Is there any mathmatical solution of hermonic serise(1+1/2+1/3+...+1/n)where n is known?

Answer 1

Of course.
if n is known, say n=4 then,
1+1/2+1/3+1/4 =2.08333...

If you are asking in terms of a Limit to the series then

Lim [1+1/2+1/3+...+1/n] ~ 2 1/2

Answer 2

The harmonic series diverges. So if n = ∞. The sum = ∞.

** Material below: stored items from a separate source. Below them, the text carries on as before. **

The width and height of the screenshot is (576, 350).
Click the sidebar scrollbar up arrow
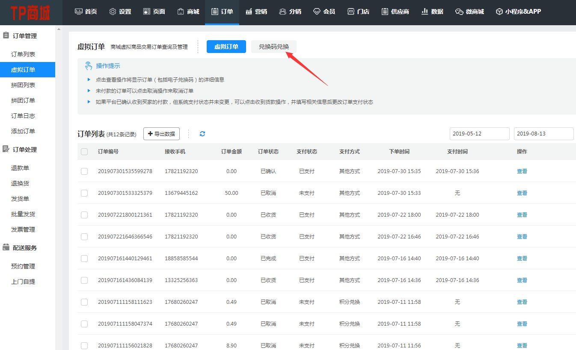click(59, 29)
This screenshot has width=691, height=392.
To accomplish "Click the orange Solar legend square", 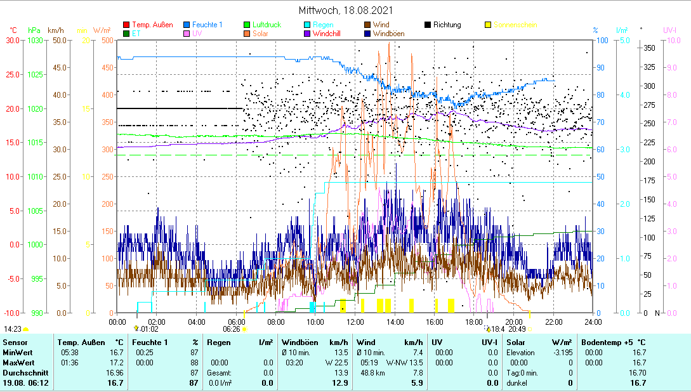I will click(x=248, y=34).
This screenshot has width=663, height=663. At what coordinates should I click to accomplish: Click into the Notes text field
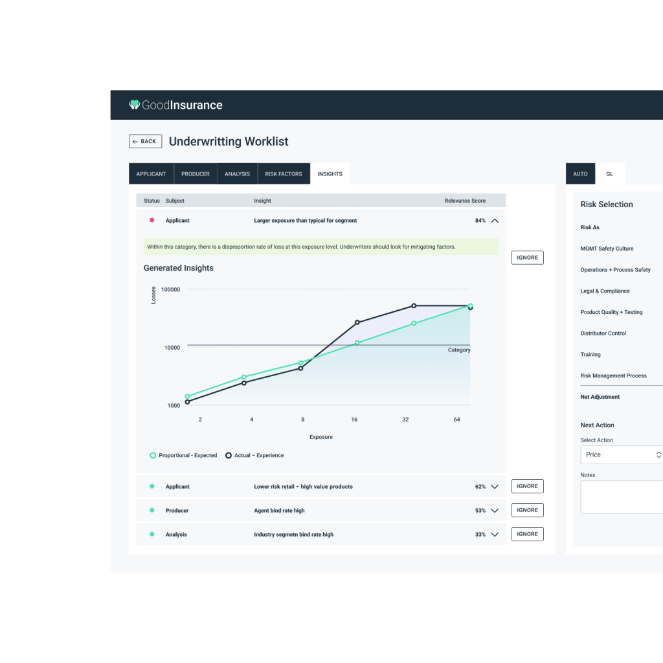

This can be seen this way.

1 + 1/2 + (1/3 + 1/4) + (1/5 + 1/6 + 1/7 + 1/8) ...
< 1 + 1/2 + (1/4 + 1/4) +(1/8 + 1/8 +1/8 +1/8) ...
= 1 + 1/2 + 1/2 + 1/2 ...= ∞

Because you are adding an infinite number of 1/2's together.

Answer 3

Trace function y(x)=1/x between x1=j and x2=j+1; the area of trapezium between y(x) and x-axis s(j) = integral{for x=j until j+1} of dx/x = ln(x){for x=j until j+1} = ln(j+1) –ln(j); meanwhile a trapezium s(j) < rectangle 1/j;
Thus H(n) = Sum{for j=1 until n} of 1/j > Sum{for j=1 until n} of {ln(j+1) -ln(j)} = (ln2-ln1) +(ln3-ln2) +(ln4-ln3) +(ln5-ln4) +++ (ln(n+1)-ln(n)) =ln(n+1) = or = integral{for x=1 until n+1} of dx/x;
If n - -> infinity then ln(n+1) - - > infinity; so H(n) - - > infinity for sure!
This was the proof that harmonic series does not converge.
Now a formula: suppose you know exactly E(5) = 1+1/2 +1/3 +1/4 +1/5 =2.283333; then H(10) = E(5) +ln(10.5/5.5) = 2.92996 will be a good approximation for exact E(10) = 2.928968;
Approximate H(20) = E(5) +ln(20.5/5.5) = 3.59901, while exact H(20) = 3.59774;
Or a better approximation H(20) = E(10) +ln(20.5/10.5) = 3.598018;
I’d recommend H(n) =E(10) +ln((n+0.5)/10.50292) for better coincidence.

Answer 4

There is no nifty formula to calculate it exactly. To calculate it exactly will take some brute work.

Answer 5

well the denominator
would be n!
and the numerator
wud be something like:
n!+n!/2+n!/3+......+1
i think

Answer 6

NO POSSIBLE ANSWER.SORRY